Cada joven es amado por Dios de modo irrepetible y único. La propuesta vocacional de la Iglesia es para todos porque el Evangelio es para todos. Entre el todos y el cada uno se encuentra el ‘discernimiento’. Ahí es donde de modo especial tiene que estar presente la Iglesia
“Si nos pinchan, ¿acaso no sangramos? Si nos hacen cosquillas, ¿acaso no reímos? Si nos envenenan, ¿acaso no morimos?” Las conocidas palabras de El Mercader de Venecia de Shakespeare, inmortalizadas también por Enrst Lubitsch en su genial comedia, Ser o no ser (1942), constituyen curiosamente para la Iglesia un profundo motivo de esperanza. Hablan, en efecto, a su modo, de experiencias primarias, ante las que se reacciona también primariamente, de un modo común para toda la humanidad. La pregunta por el sentido de la vida es una de esas experiencias comunes, como lo es también la pregunta sobre Dios y sobre su incidencia en mi vida, el papel y el alcance de la propia libertad, etc.
He decidido comenzar así este artículo sobre la vocación y el discernimiento porque todas estas cuestiones constituyen el ambiente —vital e intelectual— donde surge la pregunta por la vocación. Se trata de una cuestión profundamente existencial y, en cierto sentido, es la más específica de una existencia creyente: ¿puedo entender mi vida como una invitación del mismo Dios a compartir mi historia con Él, asumiendo como propia una misión que Él me confía?
Junto a la pregunta personal e íntima por la propia vocación, se plantean otras cuestiones de gran importancia para la reflexión pastoral: ¿en qué momento surge o debería surgir esta cuestión?; ¿qué papel desempeña en todo ello la comunidad cristiana?; y, sobre todo, ¿cómo llega cada uno a descubrirla en su especificidad última con la seguridad suficiente como para abrazarla con gratitud?
Si las palabras de Shakespeare llenan de esperanza, muchos de los análisis sobre la juventud actual pueden producir un desánimo inicial. Aunque las cosquillas sigan produciendo risa y el veneno muerte, no parece que muchos jóvenes de hoy estén dispuestos a hacerse las grandes preguntas que abren el corazón y la cabeza a la consideración de la llamada de Dios. Y es que muchos jóvenes, al menos en Occidente, parecen profundamente marcados por tres experiencias que les “pasan factura”:
— la experiencia del cansancio, fruto de una educación que busca, sobre todo, el rendimiento y la máxima capacitación a todos los niveles para ser, necesariamente, un “triunfador”. El resultado es el de jóvenes cansados, abocados desde pequeños a un esfuerzo continuo y perfectamente establecido, para lograr “colocarse” en el lugar deseado del perfecto mecanismo que constituye nuestra sociedad globalizada;
— la experiencia del fracaso, consecuencia de la anterior. No todos podemos ser superman por mucho que nos empeñemos. Pero, sobre todo, esa experiencia es consecuencia de que, a la hiperpreparación en lo profesional, corresponde una nula educación en lo afectivo y en lo social. Eso condena a los jóvenes a experiencias muy dolorosas en aquello que valoran mucho más que la profesión: la amistad, el amor… Consecuencia inmediata es el desencanto, el escepticismo ante lo bello y ante lo grande;
— la experiencia de la ligereza, de nuevo consecuencia de las anteriores. Ante el cansancio y el fracaso, una vida banal parece la mejor (¿o la única?) alternativa. Se trabaja para descansar y se descansa para no pensar. En la satisfacción material se espera encontrar la tranquilidad en lo espiritual. Inquietudes de cualquier tipo aparecen como enemigos de este precario equilibrio que ofrece la vida ligera.

- [Material entregado]:
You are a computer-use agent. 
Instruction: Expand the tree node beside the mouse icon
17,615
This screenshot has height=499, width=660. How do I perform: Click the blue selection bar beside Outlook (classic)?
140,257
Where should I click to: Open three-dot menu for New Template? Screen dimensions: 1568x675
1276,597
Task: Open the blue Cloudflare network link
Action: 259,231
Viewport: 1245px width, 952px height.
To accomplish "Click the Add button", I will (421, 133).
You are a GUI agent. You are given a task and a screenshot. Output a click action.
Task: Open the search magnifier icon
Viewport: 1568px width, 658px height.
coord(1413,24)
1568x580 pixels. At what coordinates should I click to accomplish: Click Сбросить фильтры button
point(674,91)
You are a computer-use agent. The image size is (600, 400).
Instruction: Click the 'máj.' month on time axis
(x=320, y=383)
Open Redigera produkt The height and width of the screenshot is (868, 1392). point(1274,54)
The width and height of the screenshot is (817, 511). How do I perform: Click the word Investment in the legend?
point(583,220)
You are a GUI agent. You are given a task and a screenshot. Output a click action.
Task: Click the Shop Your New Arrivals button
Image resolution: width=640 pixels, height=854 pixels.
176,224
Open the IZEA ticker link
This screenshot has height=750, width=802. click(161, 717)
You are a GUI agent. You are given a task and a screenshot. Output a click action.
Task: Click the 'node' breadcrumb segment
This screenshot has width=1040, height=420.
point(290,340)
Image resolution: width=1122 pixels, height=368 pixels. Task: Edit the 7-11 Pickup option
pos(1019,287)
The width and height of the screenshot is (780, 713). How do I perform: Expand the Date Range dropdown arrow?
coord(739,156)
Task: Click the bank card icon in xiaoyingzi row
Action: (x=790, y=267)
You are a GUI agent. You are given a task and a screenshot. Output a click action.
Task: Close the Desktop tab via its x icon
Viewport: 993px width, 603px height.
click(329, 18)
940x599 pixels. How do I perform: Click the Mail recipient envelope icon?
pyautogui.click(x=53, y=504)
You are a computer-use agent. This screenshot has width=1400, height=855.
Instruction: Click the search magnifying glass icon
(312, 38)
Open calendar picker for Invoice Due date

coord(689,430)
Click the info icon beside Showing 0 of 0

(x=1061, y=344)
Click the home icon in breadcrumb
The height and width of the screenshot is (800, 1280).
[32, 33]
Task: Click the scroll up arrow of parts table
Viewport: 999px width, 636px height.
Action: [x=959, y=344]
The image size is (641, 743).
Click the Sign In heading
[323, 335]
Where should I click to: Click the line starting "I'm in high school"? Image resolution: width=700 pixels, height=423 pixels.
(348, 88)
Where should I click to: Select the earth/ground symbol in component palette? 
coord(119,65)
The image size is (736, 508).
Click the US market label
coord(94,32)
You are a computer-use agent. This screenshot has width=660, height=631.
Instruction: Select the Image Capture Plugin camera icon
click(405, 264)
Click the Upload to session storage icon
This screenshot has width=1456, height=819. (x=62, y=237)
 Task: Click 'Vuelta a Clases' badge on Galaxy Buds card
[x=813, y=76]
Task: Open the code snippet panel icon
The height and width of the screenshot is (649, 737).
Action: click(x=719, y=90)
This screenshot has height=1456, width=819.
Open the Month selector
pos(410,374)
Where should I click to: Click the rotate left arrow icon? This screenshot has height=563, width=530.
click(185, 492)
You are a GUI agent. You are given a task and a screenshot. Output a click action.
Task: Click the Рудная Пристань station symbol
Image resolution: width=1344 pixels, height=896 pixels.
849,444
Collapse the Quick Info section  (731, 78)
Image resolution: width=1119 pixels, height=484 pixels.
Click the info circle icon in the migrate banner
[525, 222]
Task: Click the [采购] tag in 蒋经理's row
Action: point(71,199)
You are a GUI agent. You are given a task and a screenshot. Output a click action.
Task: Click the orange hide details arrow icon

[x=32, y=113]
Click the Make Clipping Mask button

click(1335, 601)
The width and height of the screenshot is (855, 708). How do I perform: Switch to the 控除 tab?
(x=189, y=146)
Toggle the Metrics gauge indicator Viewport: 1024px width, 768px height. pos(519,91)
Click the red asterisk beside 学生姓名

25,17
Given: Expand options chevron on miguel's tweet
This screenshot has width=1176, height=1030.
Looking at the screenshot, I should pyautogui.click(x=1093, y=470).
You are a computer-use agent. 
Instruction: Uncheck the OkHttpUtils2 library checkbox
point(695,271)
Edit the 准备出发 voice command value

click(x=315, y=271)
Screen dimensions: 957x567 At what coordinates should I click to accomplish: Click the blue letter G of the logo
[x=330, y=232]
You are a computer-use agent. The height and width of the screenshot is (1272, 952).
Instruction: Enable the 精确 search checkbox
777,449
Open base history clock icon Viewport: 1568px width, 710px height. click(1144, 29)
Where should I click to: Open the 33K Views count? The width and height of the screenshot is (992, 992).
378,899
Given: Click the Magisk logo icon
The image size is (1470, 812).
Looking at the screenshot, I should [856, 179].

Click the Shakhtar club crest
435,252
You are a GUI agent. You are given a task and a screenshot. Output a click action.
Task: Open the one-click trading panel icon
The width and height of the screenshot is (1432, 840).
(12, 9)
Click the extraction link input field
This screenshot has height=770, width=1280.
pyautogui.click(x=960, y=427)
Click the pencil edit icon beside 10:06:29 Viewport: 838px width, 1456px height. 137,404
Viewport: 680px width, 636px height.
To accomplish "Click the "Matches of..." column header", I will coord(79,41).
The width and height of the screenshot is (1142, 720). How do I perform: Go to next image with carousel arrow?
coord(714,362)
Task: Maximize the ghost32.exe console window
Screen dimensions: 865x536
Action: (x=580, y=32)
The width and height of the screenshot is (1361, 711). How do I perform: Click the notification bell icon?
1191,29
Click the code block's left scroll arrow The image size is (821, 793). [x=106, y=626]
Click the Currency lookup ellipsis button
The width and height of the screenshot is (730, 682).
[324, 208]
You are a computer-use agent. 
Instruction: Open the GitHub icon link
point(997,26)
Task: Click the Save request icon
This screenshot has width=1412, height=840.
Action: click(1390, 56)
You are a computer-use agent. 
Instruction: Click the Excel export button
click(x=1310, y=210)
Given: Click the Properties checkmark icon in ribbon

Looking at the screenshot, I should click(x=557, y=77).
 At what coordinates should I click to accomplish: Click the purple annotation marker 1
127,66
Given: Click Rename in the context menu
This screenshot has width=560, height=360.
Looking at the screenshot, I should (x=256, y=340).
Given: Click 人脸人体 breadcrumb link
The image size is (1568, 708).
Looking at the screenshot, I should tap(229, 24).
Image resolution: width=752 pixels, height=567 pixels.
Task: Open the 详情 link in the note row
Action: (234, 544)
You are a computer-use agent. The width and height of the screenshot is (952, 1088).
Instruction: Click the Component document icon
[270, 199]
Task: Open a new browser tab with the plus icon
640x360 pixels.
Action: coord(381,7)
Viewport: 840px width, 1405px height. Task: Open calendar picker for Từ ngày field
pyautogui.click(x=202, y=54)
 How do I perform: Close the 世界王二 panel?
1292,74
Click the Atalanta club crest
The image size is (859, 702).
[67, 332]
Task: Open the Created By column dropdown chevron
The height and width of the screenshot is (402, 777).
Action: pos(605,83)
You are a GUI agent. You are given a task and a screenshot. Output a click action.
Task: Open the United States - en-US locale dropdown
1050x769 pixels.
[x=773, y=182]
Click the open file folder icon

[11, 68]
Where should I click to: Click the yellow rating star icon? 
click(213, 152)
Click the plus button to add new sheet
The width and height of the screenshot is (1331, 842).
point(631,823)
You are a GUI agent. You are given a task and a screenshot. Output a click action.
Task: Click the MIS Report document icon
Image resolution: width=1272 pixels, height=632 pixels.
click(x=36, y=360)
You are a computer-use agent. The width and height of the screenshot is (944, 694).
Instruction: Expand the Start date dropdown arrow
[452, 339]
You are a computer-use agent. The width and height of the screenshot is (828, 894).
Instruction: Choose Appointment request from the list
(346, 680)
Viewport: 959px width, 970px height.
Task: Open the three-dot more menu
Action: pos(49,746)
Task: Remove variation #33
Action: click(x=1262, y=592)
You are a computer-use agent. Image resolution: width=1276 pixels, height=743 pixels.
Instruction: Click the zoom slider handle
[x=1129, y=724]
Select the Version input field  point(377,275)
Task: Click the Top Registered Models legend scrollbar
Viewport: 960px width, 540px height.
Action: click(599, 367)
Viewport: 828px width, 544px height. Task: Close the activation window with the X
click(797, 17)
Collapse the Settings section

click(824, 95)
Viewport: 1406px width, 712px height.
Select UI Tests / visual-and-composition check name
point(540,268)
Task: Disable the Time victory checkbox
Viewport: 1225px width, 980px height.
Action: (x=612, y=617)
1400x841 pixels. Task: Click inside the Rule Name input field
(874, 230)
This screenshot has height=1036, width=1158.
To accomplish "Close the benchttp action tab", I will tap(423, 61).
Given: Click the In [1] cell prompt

- [Tu tarea]: Según el artículo sobre la vocación, ¿cuáles son las tres experiencias que marcan a muchos jóvenes de Occidente?

- [Resultado final]: El cansancio, el fracaso y la ligereza.